Task instructions: Keep only the lines of the material below that contain the word "character". Copy those lines.

++++++++++++++++++++

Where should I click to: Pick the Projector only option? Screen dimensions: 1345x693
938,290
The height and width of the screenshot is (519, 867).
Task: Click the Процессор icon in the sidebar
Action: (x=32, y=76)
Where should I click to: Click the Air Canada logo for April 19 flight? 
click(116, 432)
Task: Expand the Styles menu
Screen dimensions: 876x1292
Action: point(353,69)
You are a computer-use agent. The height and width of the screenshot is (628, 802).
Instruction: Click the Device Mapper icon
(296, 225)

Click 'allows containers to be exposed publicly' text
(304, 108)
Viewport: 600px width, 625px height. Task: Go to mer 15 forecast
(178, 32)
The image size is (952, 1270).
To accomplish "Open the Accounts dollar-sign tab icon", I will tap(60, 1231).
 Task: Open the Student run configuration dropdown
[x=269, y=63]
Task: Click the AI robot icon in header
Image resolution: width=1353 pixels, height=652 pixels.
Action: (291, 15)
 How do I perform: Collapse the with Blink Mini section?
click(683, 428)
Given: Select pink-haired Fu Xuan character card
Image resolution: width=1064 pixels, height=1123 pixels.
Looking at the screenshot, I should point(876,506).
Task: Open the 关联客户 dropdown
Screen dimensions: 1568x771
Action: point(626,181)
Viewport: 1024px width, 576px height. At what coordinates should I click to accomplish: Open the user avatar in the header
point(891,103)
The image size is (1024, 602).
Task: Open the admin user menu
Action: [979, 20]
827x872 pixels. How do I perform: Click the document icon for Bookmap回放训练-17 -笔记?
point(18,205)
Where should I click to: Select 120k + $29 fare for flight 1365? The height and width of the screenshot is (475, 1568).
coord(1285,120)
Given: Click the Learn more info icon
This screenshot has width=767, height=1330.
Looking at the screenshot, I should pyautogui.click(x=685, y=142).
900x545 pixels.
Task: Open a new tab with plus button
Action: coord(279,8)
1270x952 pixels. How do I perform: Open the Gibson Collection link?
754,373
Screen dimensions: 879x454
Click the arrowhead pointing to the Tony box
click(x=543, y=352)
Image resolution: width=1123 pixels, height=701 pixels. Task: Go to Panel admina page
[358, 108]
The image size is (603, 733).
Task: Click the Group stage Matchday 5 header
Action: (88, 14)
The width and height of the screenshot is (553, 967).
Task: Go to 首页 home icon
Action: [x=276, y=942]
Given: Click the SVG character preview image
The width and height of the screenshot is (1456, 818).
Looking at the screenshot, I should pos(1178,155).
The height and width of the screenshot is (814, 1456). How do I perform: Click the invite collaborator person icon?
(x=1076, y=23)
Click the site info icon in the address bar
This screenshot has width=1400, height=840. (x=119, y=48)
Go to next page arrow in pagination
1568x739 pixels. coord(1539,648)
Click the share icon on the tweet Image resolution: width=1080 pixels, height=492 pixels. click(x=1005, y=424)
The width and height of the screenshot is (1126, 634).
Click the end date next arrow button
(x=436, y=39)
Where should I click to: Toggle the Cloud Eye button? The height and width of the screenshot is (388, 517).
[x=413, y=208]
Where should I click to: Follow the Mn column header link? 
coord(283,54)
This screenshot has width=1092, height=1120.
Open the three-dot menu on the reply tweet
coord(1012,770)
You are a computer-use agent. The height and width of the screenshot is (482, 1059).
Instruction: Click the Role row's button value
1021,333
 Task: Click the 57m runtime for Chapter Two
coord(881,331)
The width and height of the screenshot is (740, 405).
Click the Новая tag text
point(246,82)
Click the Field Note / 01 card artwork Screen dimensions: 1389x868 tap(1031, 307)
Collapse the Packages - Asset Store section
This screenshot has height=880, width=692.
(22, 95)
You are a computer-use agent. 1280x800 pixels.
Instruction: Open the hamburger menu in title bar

++++++++++++++++++++

Finished task:
Given: Select pink-haired Fu Xuan character card
Given: Click the SVG character preview image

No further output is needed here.